Ayat di atas sesungguhnya menegur dengan
kehalusan dan kelembutan bahasa Illahi yang menerangkan pesan Tuhan untuk
segera bertaubat dan memohon ampunan kepada-Nya. Tentu taubat yang dimaksud
bukanlah atas dosa besar ketika ia membunuh, memperkosa, merampok, mencuri,
berzina, berjudi dan mabuk-mabukan. Sebab hanya dosa ini yang terpatri dalam
pikiran kita sebagai dosa besar.
Padahal meninggalkan shalat, mencela sahabat yangmengerjakan amalan soleh, menyatakan ah
kepada orang tua dan mengambil hak orang lain adalah termasuk golongan
perbuatan maksiat. Karena maksiat itu adalah apa-apa yang dilarang dan harus
segera ditinggalkan karena Allah SWT. Oleh sebab itu, jangan hanya membatasi
maksiat pada unsur perbuatan kekejaman yang bertentangan dengan norma-norma
publik saja.
Tanpa kita sadari banyak hal-hal lain yang
justru lebih merugikan orang lain dan secara berkesinambungan menyebabkan
kerusakan tatanan kehidupan. Justru hal-hal kecil yang terus menerus dilakukan
hingga menjadi akar penyakit yang berkembang di masyarakat.
Kita sebut saja antri di tempat-tempat umum
seperti saat pembayaran tariff listrik, antri di balai pengobatan, pembayaran
di kantor perpajakan, menabung di Bank dan sebagainya. Tertib antri di sarana
publik tidak akan ada orang yang memperhatikan apalagi memberi penghargaan.

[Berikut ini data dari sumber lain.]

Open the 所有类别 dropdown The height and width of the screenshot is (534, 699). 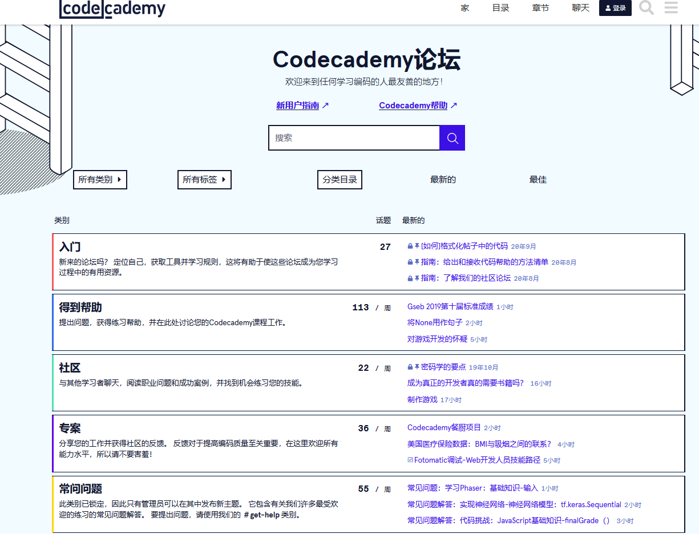100,180
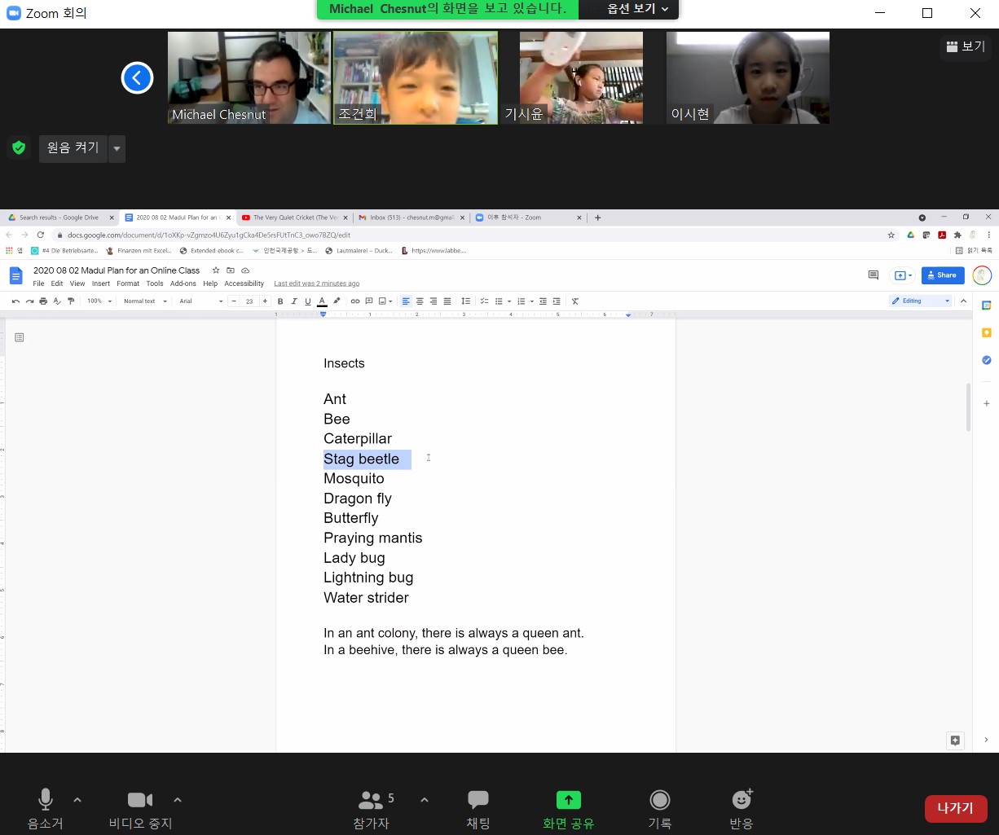The height and width of the screenshot is (835, 999).
Task: Click the green encryption shield icon
Action: pyautogui.click(x=19, y=148)
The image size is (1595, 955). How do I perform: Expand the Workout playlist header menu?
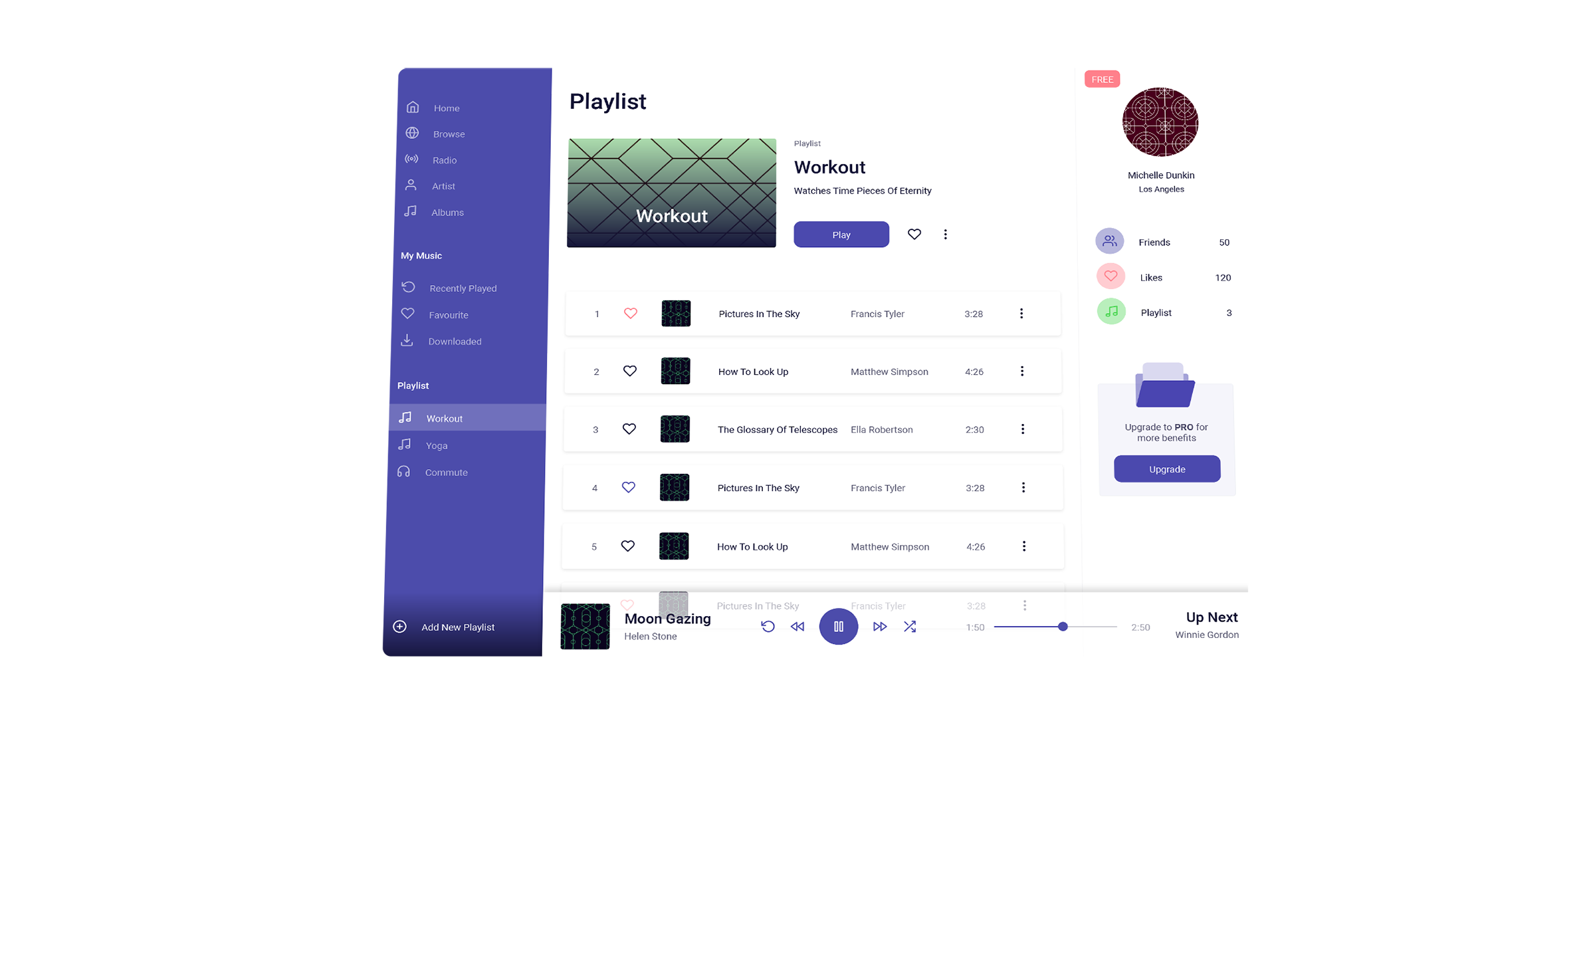point(945,233)
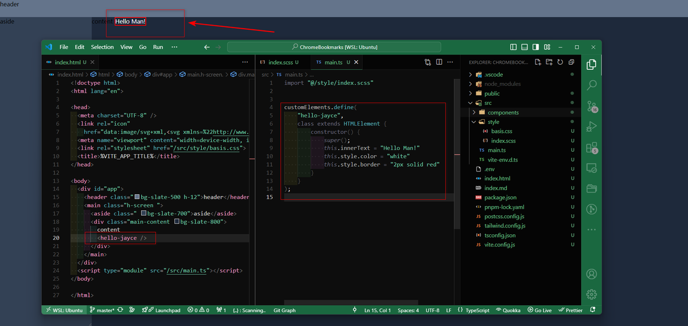688x326 pixels.
Task: Toggle the bottom panel layout button
Action: [525, 47]
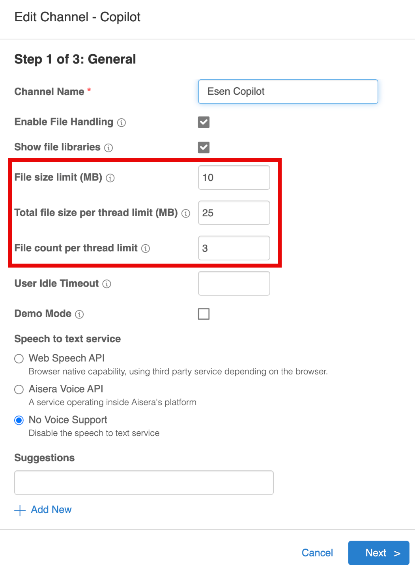Select the Web Speech API radio option
Viewport: 415px width, 573px height.
19,359
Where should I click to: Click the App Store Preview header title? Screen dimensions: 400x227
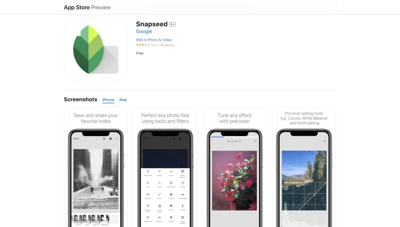tap(87, 7)
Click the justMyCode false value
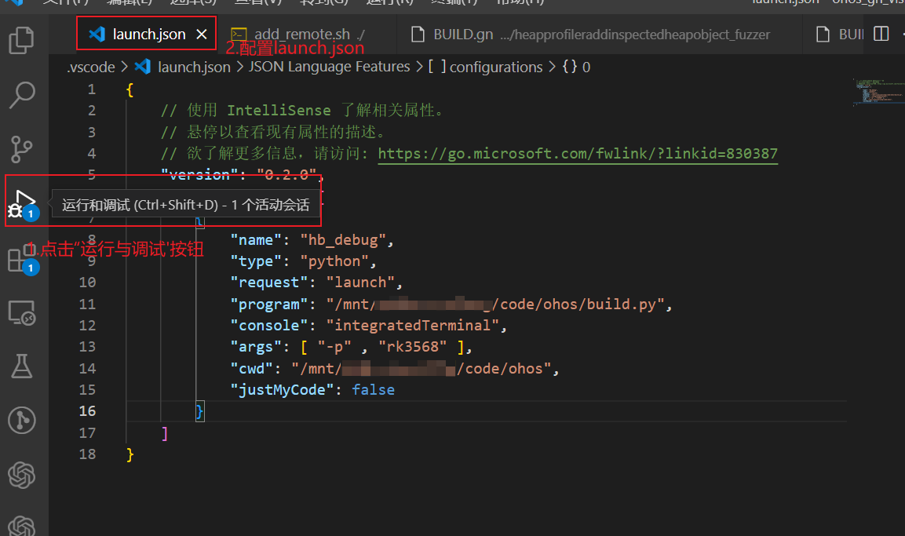905x536 pixels. tap(373, 390)
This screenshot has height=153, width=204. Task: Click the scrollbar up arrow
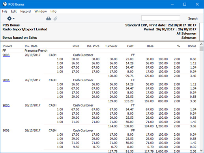(201, 44)
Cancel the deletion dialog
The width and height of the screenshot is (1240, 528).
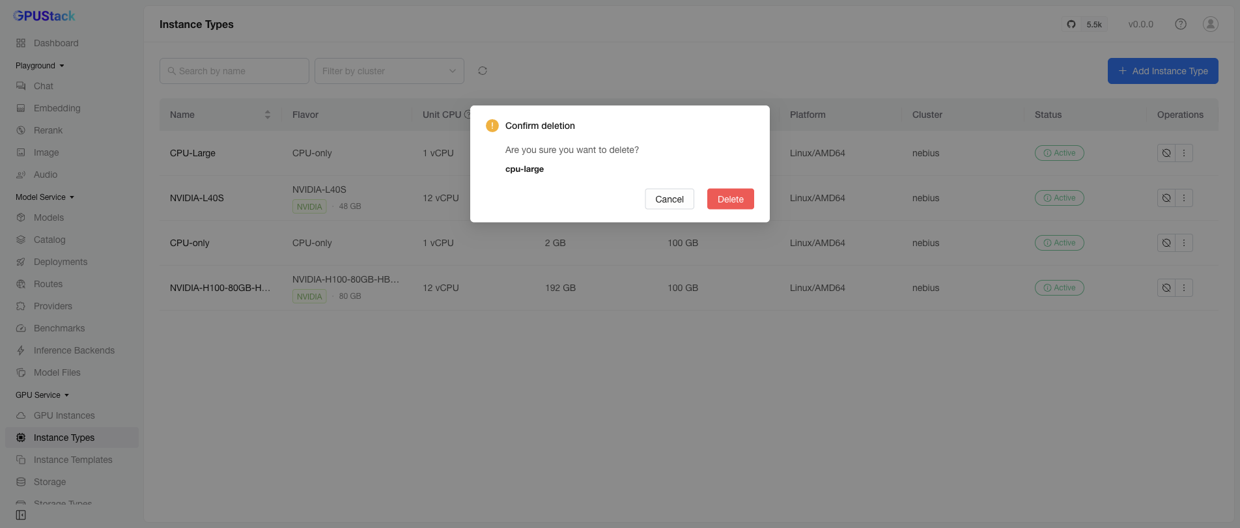tap(669, 199)
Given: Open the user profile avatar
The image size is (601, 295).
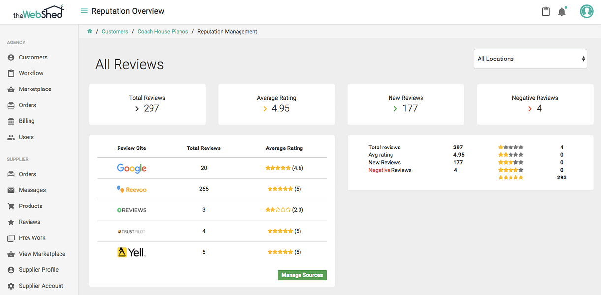Looking at the screenshot, I should tap(586, 11).
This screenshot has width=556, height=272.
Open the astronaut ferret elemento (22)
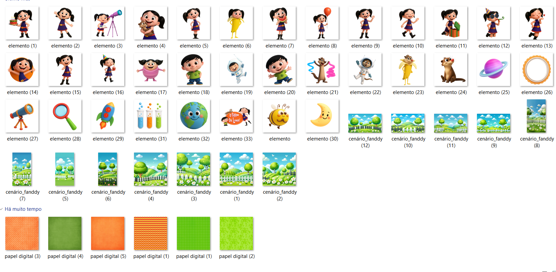(365, 70)
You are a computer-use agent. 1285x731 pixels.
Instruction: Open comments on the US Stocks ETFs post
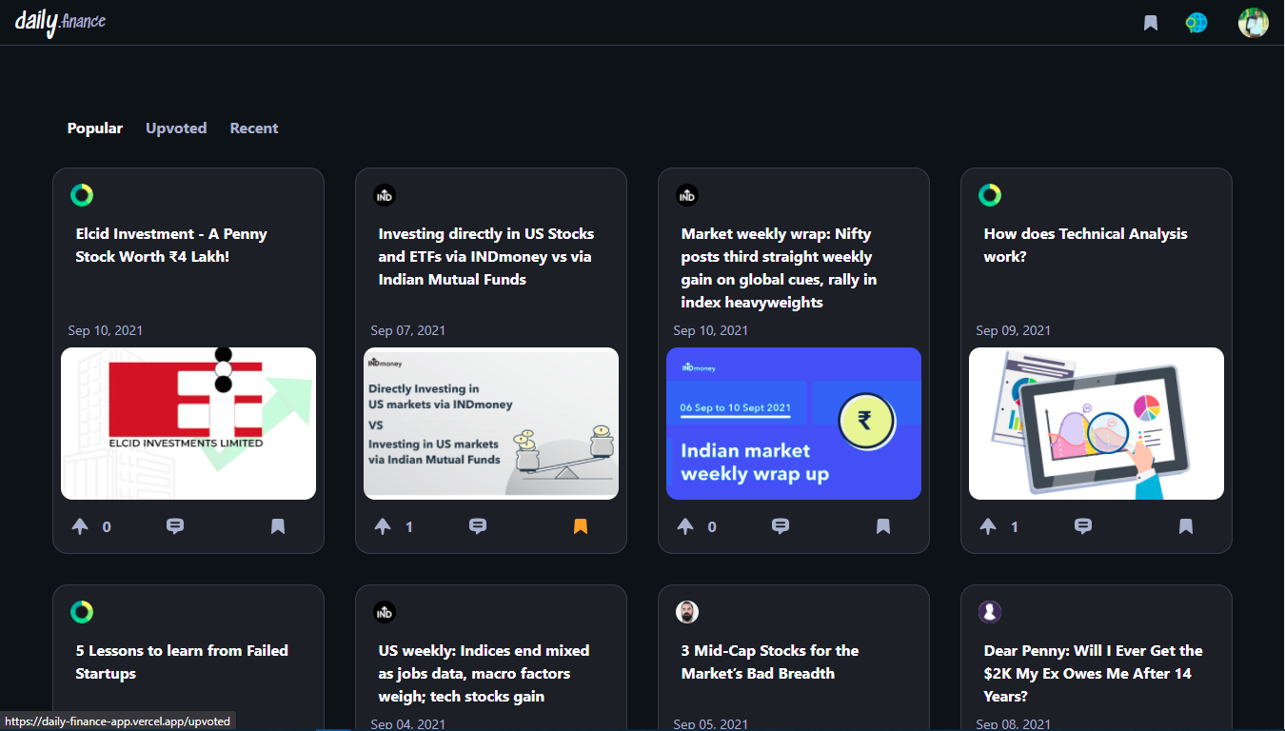point(478,525)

Namun, hal ini pula yang menjadi budaya menghargai kepentingan orang lain.
Bukan malah mengutamakan kepentingan sendiri.
Apa dampak buruknya? Akibat dari mencuri
kesempatan orang lain, seperti saat ini kita dihadapkan pada problema bangsa
yaitu kemacetan lalu lintas. Mengatasi problem ini pemerintah berupaya
melakukan pelebaran jalan dan membangun jalan baru. Namun apa yang diharapkan tidaklah
sesuai dengan keinginan. Tetap saja solusi kemacetan menjadi impian belaka.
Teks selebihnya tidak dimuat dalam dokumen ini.